* **Data listing**
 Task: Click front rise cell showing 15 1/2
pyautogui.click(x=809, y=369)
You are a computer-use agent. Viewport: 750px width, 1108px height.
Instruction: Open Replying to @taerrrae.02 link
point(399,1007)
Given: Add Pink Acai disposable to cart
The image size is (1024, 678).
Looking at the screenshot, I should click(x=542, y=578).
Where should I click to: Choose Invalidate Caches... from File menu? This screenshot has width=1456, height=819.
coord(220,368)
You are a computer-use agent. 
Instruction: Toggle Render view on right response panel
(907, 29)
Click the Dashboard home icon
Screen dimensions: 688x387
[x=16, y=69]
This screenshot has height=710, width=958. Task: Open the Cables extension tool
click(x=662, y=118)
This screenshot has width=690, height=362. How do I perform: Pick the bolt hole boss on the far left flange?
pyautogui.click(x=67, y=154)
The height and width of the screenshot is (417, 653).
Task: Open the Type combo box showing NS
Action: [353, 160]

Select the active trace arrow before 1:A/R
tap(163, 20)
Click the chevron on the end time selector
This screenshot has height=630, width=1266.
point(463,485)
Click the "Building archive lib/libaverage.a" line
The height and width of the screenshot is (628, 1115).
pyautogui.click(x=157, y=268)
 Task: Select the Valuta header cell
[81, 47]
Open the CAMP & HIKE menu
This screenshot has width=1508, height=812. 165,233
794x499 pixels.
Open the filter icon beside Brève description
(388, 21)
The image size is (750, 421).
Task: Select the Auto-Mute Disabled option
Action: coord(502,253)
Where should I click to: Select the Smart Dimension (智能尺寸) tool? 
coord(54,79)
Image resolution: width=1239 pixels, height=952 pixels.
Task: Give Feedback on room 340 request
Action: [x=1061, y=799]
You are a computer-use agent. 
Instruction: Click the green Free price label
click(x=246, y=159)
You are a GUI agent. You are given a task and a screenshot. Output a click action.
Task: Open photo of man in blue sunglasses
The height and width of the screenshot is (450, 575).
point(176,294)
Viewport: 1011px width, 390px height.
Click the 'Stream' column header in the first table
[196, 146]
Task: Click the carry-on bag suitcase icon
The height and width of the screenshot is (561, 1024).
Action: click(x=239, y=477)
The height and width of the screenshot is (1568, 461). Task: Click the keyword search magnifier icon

* **Task instructions**
Your answer must be every line from the listing above that holds the string "agent".

* **Reply**
You are a computer-use agent. Viewport: 750px width, 1108px height.
You are a computer-use agent. 
You are a computer-use agent. 
You are a GUI agent. You are given a task and a screenshot. Output a click action.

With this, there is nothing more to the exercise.